Title:Enemies of God Reconciled by Christ
Text:Colossians 1:21-23 (View)
Occasion:Regular Sunday
Topic:Life in Christ
 
Preached:2015
Added:2015-07-17
Updated:2021-12-23
 

Order Of Worship (Liturgy)

Wonderful Grace of Jesus

Blessed Assurance

From Days of Early Youth, O God

And Can It Be?

* As a matter of courtesy please advise Rev. Ted Gray, if you plan to use this sermon in a worship service.   Thank-you.


Pastor Ted Gray
02/22/15 – a.m.
 
Enemies of God Reconciled by Christ”
Colossians 1:21-23

I met a pastor once who had good gone through an extremely traumatic event. He and his wife had a son, about 20 years old, bright, well-educated, with a promising future ahead of him when he was suddenly murdered.

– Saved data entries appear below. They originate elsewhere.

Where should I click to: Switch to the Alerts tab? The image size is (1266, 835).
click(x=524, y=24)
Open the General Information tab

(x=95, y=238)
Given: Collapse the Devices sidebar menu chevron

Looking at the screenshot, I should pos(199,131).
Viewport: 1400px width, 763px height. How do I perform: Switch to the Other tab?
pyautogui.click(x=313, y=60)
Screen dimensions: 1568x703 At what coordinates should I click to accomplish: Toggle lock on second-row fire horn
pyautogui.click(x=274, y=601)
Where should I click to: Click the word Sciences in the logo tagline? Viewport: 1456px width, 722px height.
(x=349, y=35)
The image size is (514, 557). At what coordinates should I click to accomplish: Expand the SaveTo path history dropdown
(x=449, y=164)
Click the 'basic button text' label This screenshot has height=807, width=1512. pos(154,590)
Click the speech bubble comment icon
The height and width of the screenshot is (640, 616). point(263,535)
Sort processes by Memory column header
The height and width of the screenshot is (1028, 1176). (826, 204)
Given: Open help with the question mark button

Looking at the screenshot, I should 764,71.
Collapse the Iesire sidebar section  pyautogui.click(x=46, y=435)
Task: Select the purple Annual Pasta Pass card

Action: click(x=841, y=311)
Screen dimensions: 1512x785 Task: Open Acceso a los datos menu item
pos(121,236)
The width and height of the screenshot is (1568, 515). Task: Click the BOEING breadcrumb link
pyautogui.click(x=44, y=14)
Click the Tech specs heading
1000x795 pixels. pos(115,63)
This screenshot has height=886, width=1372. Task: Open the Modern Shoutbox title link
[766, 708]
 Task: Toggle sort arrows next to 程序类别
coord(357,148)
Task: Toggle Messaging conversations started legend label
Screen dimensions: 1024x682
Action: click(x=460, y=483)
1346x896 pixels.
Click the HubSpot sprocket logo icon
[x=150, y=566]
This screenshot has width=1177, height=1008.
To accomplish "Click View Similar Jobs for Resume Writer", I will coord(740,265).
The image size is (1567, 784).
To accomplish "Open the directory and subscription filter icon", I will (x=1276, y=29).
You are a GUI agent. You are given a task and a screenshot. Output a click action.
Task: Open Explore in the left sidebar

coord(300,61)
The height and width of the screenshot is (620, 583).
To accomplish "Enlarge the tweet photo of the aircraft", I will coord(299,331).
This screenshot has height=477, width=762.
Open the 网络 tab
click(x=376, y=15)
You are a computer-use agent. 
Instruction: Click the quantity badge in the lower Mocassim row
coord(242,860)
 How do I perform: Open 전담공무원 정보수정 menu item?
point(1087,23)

I can’t begin to imagine the heartbreak that murder brought to the pastor and his wife. But it is also hard for me to imagine how that pastor and his wife lived out their Christianity in such a remarkable way. Their reaction to their son’s murder was a demonstration of the grace of God at work in heartbroken lives.

In the anguish and anger which they experienced, they nevertheless reached out to the young man who had murdered their son. They went to visit him in prison on a regular basis. They witnessed to him, telling him how since God had forgiven them they in turn forgave this man who had taken their son’s life in a heartless act of murder. Through that witness the murderer confessed his sin, believed on the Lord Jesus Christ, and was saved.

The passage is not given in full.